The State Department condemned airstrikes in northern Syria on Monday that killed nearly 50 people and are being blamed on Russian warplanes.
“We call again on all parties to cease attacks on civilians and take immediate steps to grant humanitarian access and the cessation of hostilities that the Syrian people desperately need,” spokesman John Kirby said in a statement.

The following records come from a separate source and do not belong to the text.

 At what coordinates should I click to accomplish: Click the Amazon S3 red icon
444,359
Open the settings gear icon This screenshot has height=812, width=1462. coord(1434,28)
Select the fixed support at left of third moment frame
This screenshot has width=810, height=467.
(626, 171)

Doctors Without Borders said two makeshift hospitals and a school were hit in Monday’s strikes, which are the latest in a series of attacks against medical facilities thought to be led by Russia. Over the weekend, Russian Prime Minister Dmitry Medvedev denied that Moscow was targeting civilian facilities in Syria.
But Kirby said the attacks “cast doubts on Russia’s willingness and/or ability to help bring to a stop the continued brutality of the Assad regime against its own people.”
“That the Assad regime and its supporters would continue these attacks, without cause and without sufficient regard for international obligations to safeguard innocent lives, flies in the face of the unanimous calls … to avoid attacks on civilians,” Kirby said.
Doctors Without Borders mission chief Massimiliano Rebaudengo said the attacks appear to be “deliberate.”
“This appears to be a deliberate attack on a health structure, and we condemn this attack in the strongest possible terms,” he said in a statement. “The destruction of the hospital leaves the local population of around 40,000 people without access to medical services in an active zone of conflict.”
The airstrikes took place in the northern towns of Maaret al-Numan and Azaz City. Russia’s airstrike campaign directed against Syrian rebel groups have helped Syrian President Bashar Assad achieve some of his biggest victories in the ongoing conflict.